IBM Data Science Certification Capstone: Battle of the Neighbourhood

The objective of this capstone project is to implement three vital steps: leverage the Foursquare location data to explore or compare neighborhoods or cities of your choice or to come up with a problem that you can use the Foursquare location data to solve.

This project is approached by following three critical steps

First, by making calls to the ForeSquare API which will return a JSON file return to us that matches our query.

Second, Create or structure a dataframe that creates clusters or segments of your city. Use the Geocoder package to get the geographical coordinates of the postal codes in your city so that you can get the latitude and longitude coordinates of a given postal code. Input these data points onto a map using Folium. Folium allows you to create a map of any location in the world as long as you know its latitude and longitude values.

Third, implement k-means clustering methods in order to create cluster types around central points of our choosing.



Introduction And Business Problem


In this project, I will be using foursquare location data API to locate restaurant locations and categories and utilize k-means clustering to analyze what ethnicity of restaurants exist around where I will be studying in my hometown of Hamilton,ON. I have created beacons on my final plotted map to indicate where the post-secondary educations are in Hamilton, and the restaurant clusters that exist around these institutions. This ‘business problem’ is really my own self project and meant for my own educational (and feeding) purposes. Perhaps once I see what types of restaurants exist around these post-secondary schools will influence where I go to study in the future.

The Data

My dataset is from the City of Hamilton, Ontario’s repository of open data for the geolocation of post-secondary school locations within the city of Hamilton.

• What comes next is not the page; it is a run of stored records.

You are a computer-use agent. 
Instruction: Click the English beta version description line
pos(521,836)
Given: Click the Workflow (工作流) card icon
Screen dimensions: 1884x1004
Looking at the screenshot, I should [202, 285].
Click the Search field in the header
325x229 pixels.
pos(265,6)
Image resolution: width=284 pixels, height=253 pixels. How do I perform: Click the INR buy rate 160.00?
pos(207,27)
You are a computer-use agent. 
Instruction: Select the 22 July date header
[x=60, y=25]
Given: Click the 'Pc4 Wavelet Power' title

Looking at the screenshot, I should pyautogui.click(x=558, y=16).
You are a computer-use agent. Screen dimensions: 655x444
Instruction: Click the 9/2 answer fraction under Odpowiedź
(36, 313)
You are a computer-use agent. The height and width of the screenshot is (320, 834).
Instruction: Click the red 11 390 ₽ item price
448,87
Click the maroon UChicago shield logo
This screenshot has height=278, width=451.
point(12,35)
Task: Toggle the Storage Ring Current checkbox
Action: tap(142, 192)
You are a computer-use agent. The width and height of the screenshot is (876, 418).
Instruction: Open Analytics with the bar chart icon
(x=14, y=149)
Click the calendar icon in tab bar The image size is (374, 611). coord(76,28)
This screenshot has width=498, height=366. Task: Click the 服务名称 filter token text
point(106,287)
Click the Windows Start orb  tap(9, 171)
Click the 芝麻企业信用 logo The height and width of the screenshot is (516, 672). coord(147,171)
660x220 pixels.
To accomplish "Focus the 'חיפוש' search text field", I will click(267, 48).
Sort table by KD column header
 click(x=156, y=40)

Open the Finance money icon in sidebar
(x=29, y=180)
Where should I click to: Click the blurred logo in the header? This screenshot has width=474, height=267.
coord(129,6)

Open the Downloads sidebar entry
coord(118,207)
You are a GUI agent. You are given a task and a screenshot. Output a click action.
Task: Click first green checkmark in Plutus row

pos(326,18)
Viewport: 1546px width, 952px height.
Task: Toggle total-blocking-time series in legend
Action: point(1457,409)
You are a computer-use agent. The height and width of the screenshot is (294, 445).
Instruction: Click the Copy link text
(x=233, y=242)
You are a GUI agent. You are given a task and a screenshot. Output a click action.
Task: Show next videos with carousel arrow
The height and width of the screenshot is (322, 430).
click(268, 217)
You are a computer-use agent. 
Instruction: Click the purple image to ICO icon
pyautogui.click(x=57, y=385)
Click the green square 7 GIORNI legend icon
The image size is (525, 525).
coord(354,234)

Found here: https:/open.hamilton.ca/datasets/cccae6f029334927856da6e20a50561f_19/explore?location=43.260818%2C-79.920750%2C11.91

image The post-secondary schools in the Hamilton area

The second dataset is the list of restaurants and the categories they fall in found using the Foresquare API: https:/developer.foursquare.com

My Methodology and EDA

First, the data was cleaned and ‘grouped’ because it was initially not worthy for analysis such as the example of the ‘categories’ as seen in the image here for example.

image

Secondly, the datasets had to be parsed because they were much too large and had a lot of data that I did not require. I parsed the restaurant categories down for further analysis by using the ‘get dummies’ method as seen in the image below.

image

Finally, the K-means clustering is used to perform the clustering of restaurants. My intention was to create as many clusters of as many ‘categories’ of restaurants existed in my dataset which was around 24 categories. The map itself tells the rest of the story and is up for critique as well as interpretation.

image

Results

The result of this project was the map that was created at the end. The yellow points on the map indicate a post-secondary institution, which when clicked will tell you the name of the institution. The blue points indicate restaurant category clusters. As you can see here there is some accuracy as we see a cluster of bars close to the downtown post-secondary institution as an example.

image

Discussion

As a beginner to Python as well as using packages such as folium this project was a success in the sense that I gained a great deal of knowledge and experience from it such as executing the final code and map. I also got a sense of which ethnic restaurants I would like to now discover in my neighbourhood.

Yet, upon close examination of my results there are certainly problems that need to be ironed out such as some clusters may simply say ‘Restaurant cluster’ which doesn’t tell me anything. Of course, there is always room for improvement.

image

This is the end of my presentation. Let me know go into my step-by-step

My Methods Step By Step

1. I Installed my libraries

image

2. I then input my client ID and Password to access the Foresquare API

image

3. I then input my geo-location parameters into the geolocator so that I could start with a map of Hamilton. I then ‘request’ the information for all the restaurants in a particular radius.

image

4. The data is returned as a JSON file and not yet parsed and organized so I will do that next.

image

5. The data is transformed and organized into something easier to work with.

image

6. I further organize and clean the data so that I am left with only the data points that I need.

image

7.I group the restaurants together and using folium I place them onto my map.

image

8. I implemented ‘one-hot’ encoding to create categorical data variables to prepare my data points for k-means clustering.

image

9. k-means clustering

image

10.I use matplotlib lib to plot my data points onto my map.

image

And Finally, here are the results of the restaurant clusters created around my centroids being the Post-Secondary Schools: Mohawk College and McMaster University.

image

image

-End- Thank you for reading